===== PAGE TEXT

The Assortativity can be described using the Degree Correlation Coefficient A proposed by Newmann (citar), that is defined as:

$$A=\sum _{p_u\in P}\sum _{p_v\in P}\frac{p_u{p}_v(c_{p_u,p_v}-q_{p_u}{q}_{p_v})}{{\sigma }^2}\mathrm{with}{\sigma }^2=\sum _{p_v\in P}{p}_v^2{q}_{p_v}-{\left(\sum _{p_v\in P}{p}_v{q}_{p_v}\right)}^2$$

(11)

Hence, A is the Pearson correlation coefficient between the degrees found at the two end of the same edge. For $A>0$ the network is assortative, for $A=0$ the network is neutral and for $r<0$ the network is disassortative.

4.3.4. Measure 4: Distance Ratio

The Distance Ratio estimates the closeness between local optima. For this, we calculate the median distance ($med\left(d\right)$) between the local optima and normalize using the diameter of the search space (equal to the number of customers $\left|V\right|-1$). Thus, networks constructed from different instances of the VRP are comparable. Therefore, the Distance Ratio (DR) computation is as follows:

$$DR=\frac{med\left(d\right)}{\left|V\right|-1}$$

(12)

Consequently, the closer DR is to zero, the closer the local optima of the network tend to be to each other.

4.3.5. Measure 5: Quality of Local Optima Sample

The Hill-Climbing Gap (HC-Gap) measure explores the quality of the local optima sample. We use the Lin–Keninghan–Helgsaun (LKH) algorithm and extensions [28] to estimate the global optimum for each experimental instance (the best of ten runs). The solution obtained with LKH on m-TSP, CVRP, and DCVRP instances offers a sufficiently good (potentially optimal) benchmark to measure the quality of other solutions. The benchmark results presented in the cited reports indicate that the LKH algorithm achieved the best-known or new best solutions for 96.85%, 72.88%, and 81.81% of m-TSP, CVRP and DCVRP instances tested, respectively. Moreover, the experiments presented by Helgsaun cover computationally more challenging instances than those used in this research. The computation of the Gap measure (%) relates the median fitness value of the local optima sample computed with First-Improvement Hill-Climbing ($med\left(f_{\mathcal{L}}\right)$) and the best fitness value of LKH solutions ($f_{LKH}$) using the following definition:

$$HC-Gap=100\times \frac{med\left(f_{\mathcal{L}}\right)-f_{LKH}}{f_{LKH}}$$

(13)

==========
===== DATA PROVIDED

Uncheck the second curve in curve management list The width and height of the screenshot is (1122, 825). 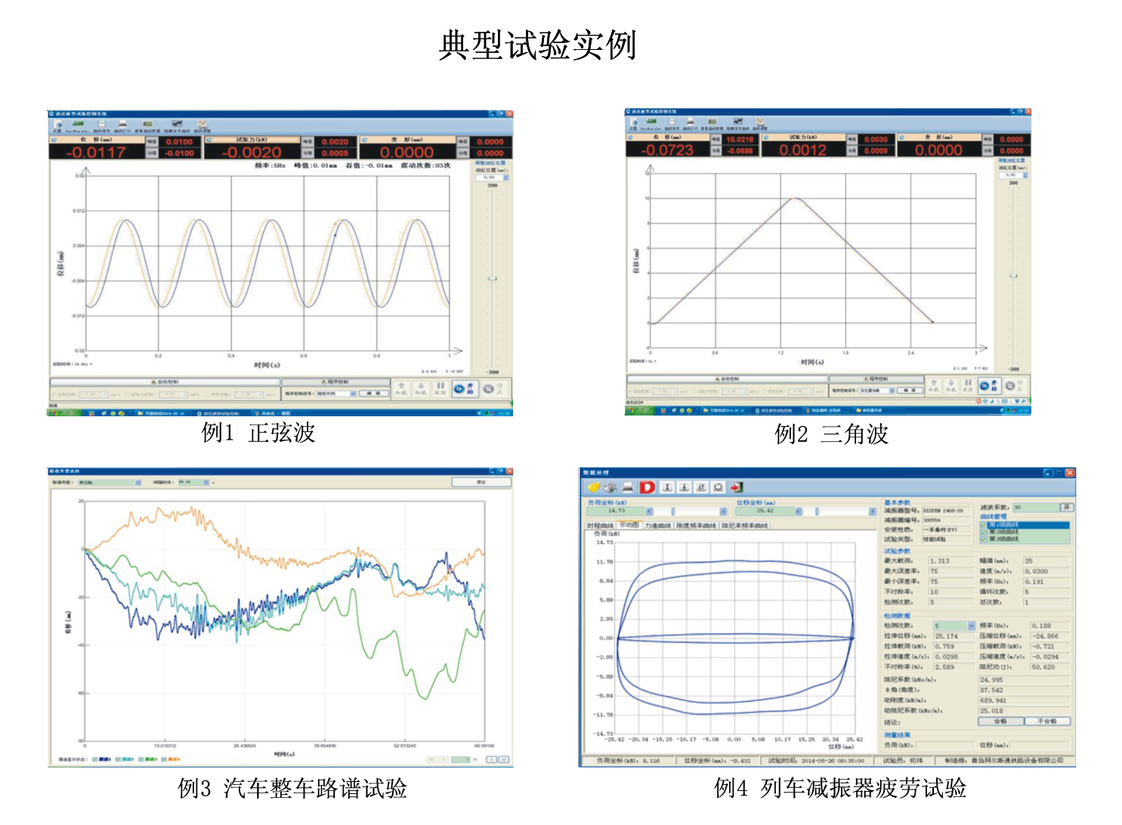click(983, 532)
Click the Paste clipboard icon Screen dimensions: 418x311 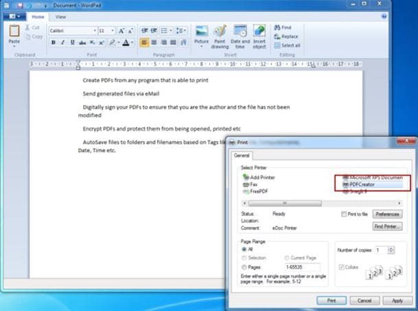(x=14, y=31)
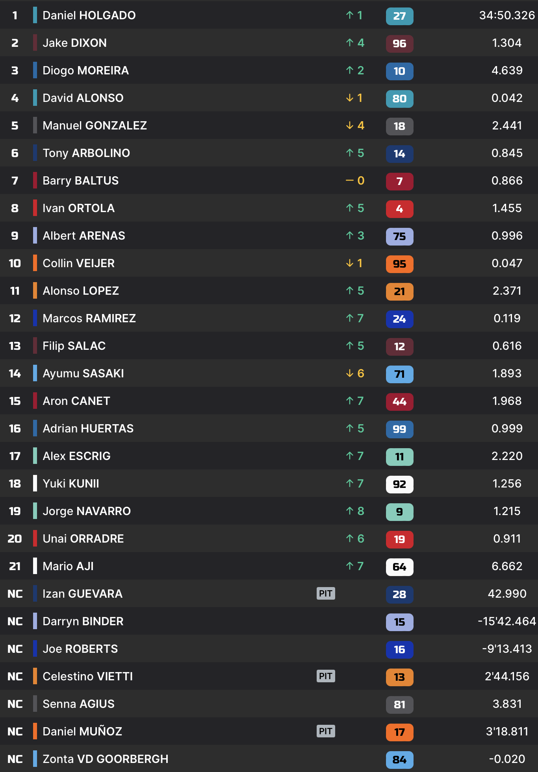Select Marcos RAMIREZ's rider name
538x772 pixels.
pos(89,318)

==========
===== DATA PROVIDED

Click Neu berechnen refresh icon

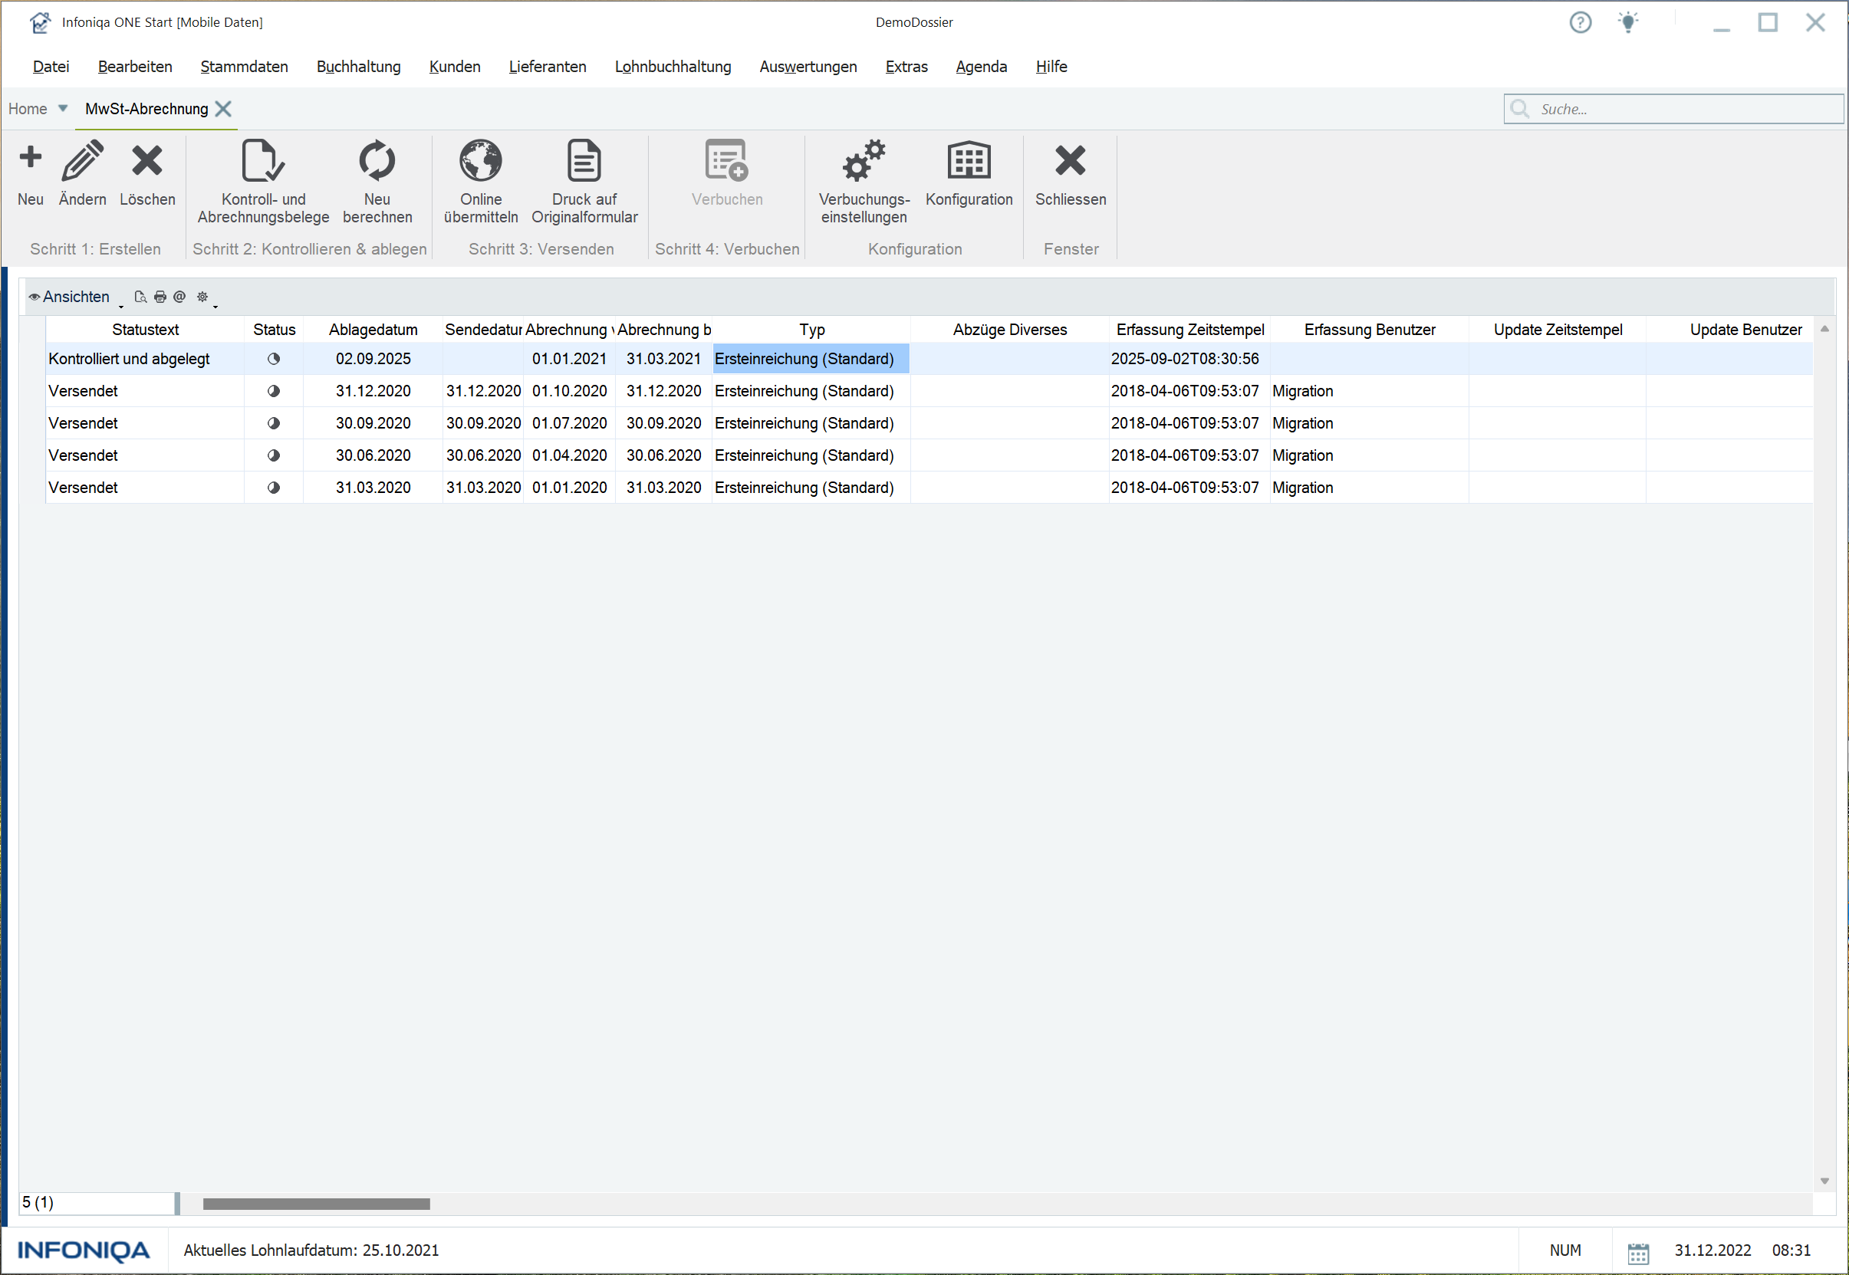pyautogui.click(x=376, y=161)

==========
===== DATA PROVIDED

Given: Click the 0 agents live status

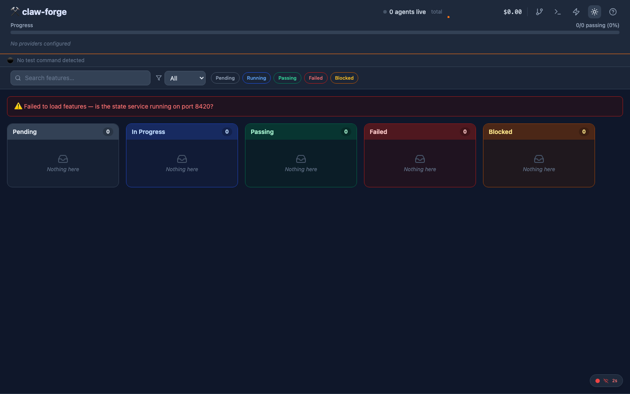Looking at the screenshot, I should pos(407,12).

==========

◆ WORK TO DO
A - Decide whether each statement agrees with the measures text. For each, answer yes or no and quote the deciding words. (i) The Distance Ratio normalizes the median distance by the diameter of the search space. (ii) The global optimum for each experimental instance is estimated as the best of five LKH runs. (iii) The closer DR is to one, the closer the local optima tend to be to each other.
B - The measures text gives a percentage of instances for which the LKH algorithm achieved the best-known or new best solutions. List every problem type it names there, each with its percentage.

◆ RESPONSES BY TASK
A -
(i) Yes: "normalize using the diameter of the search space"
(ii) No: "(the best of ten runs)"
(iii) No: "the closer DR is to zero, the closer the local optima of the network tend to be to each other"

B -
m-TSP: 96.85%
CVRP: 72.88%
DCVRP: 81.81%